→ Text shown:
Washington, D.C. 20549
Re: | Flat Rock Core Plus Fund, Registration Statement on Form N-2 (File Nos. 333-264791 and 811-23798) |
Dear Mr. Bellacicco:
On July 8, 2022, Flat Rock Core Plus Fund (the “Fund” or the “Registrant”) filed Pre-Effective No. 1 to its Registration Statement on Form N-2 (the “Amendment”). The Registrant has revised the disclosure in its prospectus and statement of additional information in response to oral comments provided by you on July 20, 2022, as indicated below. Please find below a reiteration of your comments and the Fund’s responses, which the Fund has authorized Eversheds Sutherland (US) LLP to make on its behalf. Capitalized terms not defined herein have the meaning ascribed to them in the prospectus and statement of additional information.
With regards to the response to Comment 1 provided in the Registrant’s prior response letter dated July 8, 2022, the Registrant notes that, in agreement with the staff, the “test-the-waters” documents and accompanying confidential treatment request were reviewed by the staff via video conference.

→ Task item A:
Summarize the letter in two sentences.
→ Task item B:
Copy everything in the letter from "Washington, D.C. 20549" down to "of additional information.", renaming "Registrant" as "Issuer" throughout.

→ Supplied material:

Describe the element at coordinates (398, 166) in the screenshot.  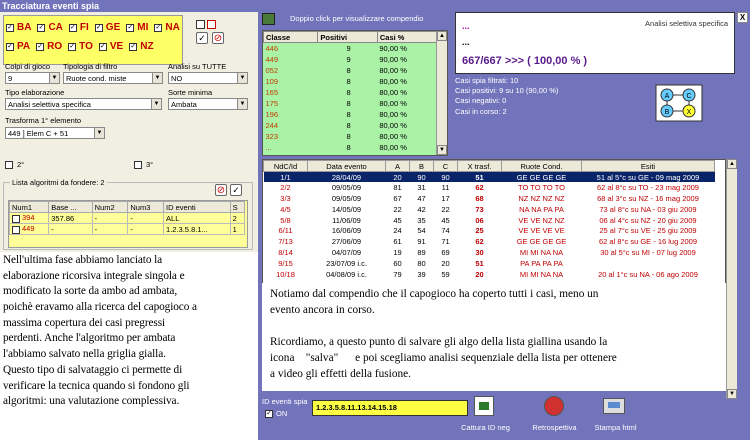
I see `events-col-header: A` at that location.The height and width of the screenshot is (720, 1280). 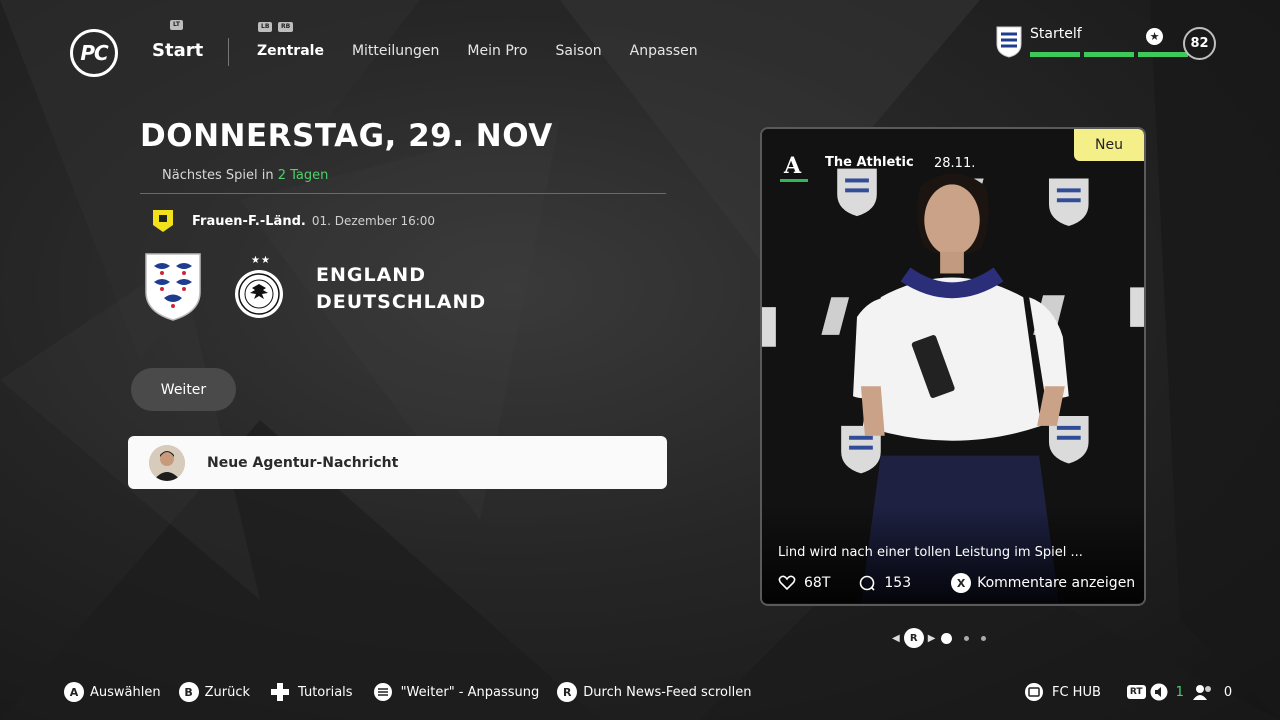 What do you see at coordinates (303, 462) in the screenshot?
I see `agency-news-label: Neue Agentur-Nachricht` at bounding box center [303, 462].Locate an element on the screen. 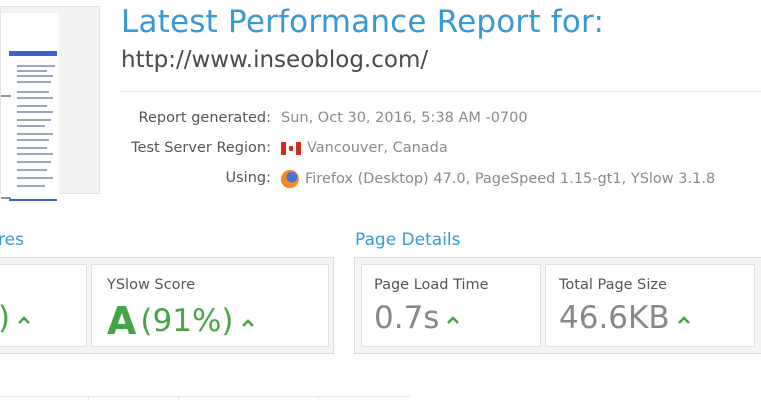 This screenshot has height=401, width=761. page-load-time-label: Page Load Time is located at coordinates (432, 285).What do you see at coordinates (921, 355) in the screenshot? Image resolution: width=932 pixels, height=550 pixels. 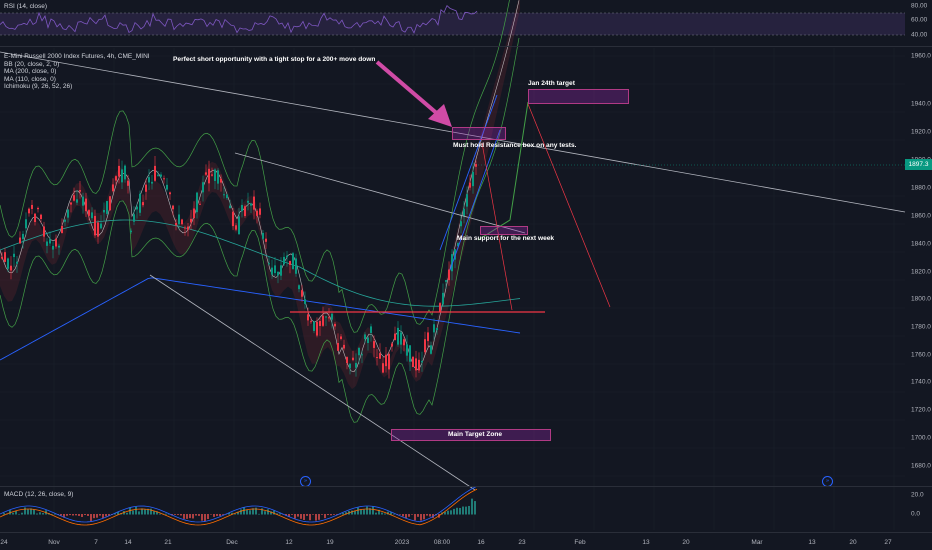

→ Your response A:
On July 8, 2022, Flat Rock Core Plus Fund filed Pre-Effective No. 1 to its Registration Statement on Form N-2. It has since revised the disclosure in its prospectus and statement of additional information in response to oral comments given on July 20, 2022, and the staff reviewed its "test-the-waters" documents and confidential treatment request via video conference.

→ Your response B:
Washington, D.C. 20549
Re: | Flat Rock Core Plus Fund, Registration Statement on Form N-2 (File Nos. 333-264791 and 811-23798) |
Dear Mr. Bellacicco:
On July 8, 2022, Flat Rock Core Plus Fund (the “Fund” or the “Issuer”) filed Pre-Effective No. 1 to its Registration Statement on Form N-2 (the “Amendment”). The Issuer has revised the disclosure in its prospectus and statement of additional information in response to oral comments provided by you on July 20, 2022, as indicated below. Please find below a reiteration of your comments and the Fund’s responses, which the Fund has authorized Eversheds Sutherland (US) LLP to make on its behalf. Capitalized terms not defined herein have the meaning ascribed to them in the prospectus and statement of additional information.